If my bond funds go down then I guess I'll be buying more of them in January when I re-balance, unless the stock funds have dropped as well :cool:
 
Billy, IMHO, 100% equities is very risky at your age. My portfolio consists of:

10% Lg US stocks (VTI)
10% Sm US stocks (VB)
10% Lg For stocks (VEU)
10% Sm US stocks (GWX & DLS)

10% Gold (GLD
10% Commodities (DBC)

40% Cash (short-term US$ CDs)

I'm trying to find a way to invest directly into non-UD$ fixed income assets such as EUR bonds without paying a lot in fees, commissions, or taxes.
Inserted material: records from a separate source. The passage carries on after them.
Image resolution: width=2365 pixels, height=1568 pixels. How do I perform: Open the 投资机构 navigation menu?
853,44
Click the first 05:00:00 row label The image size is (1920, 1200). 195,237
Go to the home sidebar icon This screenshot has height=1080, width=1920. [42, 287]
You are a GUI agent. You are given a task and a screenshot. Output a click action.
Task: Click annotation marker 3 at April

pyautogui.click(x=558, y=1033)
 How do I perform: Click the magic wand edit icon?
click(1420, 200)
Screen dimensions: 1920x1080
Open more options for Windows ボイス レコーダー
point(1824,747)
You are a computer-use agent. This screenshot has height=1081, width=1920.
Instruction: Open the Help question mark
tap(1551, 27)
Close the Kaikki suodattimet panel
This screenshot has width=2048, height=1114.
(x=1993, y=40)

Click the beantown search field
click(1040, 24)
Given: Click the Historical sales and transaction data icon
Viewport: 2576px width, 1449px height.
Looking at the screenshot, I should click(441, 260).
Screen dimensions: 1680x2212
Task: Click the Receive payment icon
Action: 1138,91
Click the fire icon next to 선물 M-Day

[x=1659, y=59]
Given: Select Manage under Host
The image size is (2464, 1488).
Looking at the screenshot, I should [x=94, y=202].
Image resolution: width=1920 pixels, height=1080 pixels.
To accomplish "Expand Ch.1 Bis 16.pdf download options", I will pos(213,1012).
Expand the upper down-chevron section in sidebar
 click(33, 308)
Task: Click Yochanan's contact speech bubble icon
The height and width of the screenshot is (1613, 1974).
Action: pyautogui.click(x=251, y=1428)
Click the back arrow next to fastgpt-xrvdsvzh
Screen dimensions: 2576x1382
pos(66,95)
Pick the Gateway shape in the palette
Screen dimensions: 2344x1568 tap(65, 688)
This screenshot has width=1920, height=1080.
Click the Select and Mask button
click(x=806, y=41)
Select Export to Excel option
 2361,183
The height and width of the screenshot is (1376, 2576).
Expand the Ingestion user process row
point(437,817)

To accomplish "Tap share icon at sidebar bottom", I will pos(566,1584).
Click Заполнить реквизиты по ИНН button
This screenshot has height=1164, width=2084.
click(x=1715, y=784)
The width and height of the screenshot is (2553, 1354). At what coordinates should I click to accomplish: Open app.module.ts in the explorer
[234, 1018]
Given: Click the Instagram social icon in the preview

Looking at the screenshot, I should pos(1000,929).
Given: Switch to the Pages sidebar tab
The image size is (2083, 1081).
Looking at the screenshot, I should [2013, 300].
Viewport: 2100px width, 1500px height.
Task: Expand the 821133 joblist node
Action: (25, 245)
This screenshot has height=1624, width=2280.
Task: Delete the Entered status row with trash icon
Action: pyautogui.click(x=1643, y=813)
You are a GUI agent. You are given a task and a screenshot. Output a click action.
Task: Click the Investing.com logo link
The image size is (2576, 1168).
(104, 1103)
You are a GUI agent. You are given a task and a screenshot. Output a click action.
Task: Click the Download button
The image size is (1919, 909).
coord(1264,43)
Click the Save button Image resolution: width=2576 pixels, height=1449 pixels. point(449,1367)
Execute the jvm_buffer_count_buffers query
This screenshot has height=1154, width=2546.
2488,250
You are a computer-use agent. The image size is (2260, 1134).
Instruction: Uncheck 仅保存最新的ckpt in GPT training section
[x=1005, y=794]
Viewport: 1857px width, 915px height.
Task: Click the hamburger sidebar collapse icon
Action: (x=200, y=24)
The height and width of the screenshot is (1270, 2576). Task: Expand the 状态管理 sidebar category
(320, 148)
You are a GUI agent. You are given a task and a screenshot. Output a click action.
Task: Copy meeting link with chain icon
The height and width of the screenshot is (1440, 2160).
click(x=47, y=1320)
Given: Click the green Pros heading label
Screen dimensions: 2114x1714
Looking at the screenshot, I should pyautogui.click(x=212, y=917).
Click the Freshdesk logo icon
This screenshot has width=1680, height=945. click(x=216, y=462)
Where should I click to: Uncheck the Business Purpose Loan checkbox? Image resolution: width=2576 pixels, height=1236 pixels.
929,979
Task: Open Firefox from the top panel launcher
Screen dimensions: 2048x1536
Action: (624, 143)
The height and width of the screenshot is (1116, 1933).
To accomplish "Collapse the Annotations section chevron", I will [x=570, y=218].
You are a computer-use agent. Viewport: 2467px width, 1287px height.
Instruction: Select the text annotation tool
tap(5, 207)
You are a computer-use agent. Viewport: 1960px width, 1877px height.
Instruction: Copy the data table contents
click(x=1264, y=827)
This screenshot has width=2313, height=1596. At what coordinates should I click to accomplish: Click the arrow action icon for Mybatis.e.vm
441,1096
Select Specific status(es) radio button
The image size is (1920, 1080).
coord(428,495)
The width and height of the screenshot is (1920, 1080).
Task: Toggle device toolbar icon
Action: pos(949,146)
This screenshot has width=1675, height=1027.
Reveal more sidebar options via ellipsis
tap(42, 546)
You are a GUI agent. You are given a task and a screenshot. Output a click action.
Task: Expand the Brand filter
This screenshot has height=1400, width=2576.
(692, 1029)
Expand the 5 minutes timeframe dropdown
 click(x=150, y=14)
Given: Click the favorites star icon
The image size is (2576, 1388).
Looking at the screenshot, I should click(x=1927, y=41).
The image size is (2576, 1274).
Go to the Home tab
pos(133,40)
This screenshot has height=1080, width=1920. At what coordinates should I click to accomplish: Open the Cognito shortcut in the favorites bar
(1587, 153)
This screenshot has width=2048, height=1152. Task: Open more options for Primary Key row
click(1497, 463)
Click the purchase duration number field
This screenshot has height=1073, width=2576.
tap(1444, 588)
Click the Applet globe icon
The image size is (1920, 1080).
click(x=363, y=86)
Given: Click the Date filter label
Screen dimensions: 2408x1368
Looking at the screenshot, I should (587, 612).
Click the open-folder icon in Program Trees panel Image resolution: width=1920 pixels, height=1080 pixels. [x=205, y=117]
By next year, I want my fixed income portfolio to look like this:

10% Short-Med (1-5 year) US treasury notes, bills, bonds or CDs
10% Long (30 year) US T-bond
10% Short-Med (1-5 year) non-US$
10% Long (30 year) EUR bond

This way, I'm covered for almost any financial eventuality. My 40% in stocks will give me good upside in prosperous times. 40% in bonds, notes a/o CDs will cover a depression or recession. 20% in gold and commodities should do well in inflation.

BTW, I checked out a pic of you, the Terhorsts, and somebody else on Paul and Vicki's website. You're all looking good. I hope to run into you and Akaisha again sometime in the near future.


This is exactly my point, and why we remain 100% equities.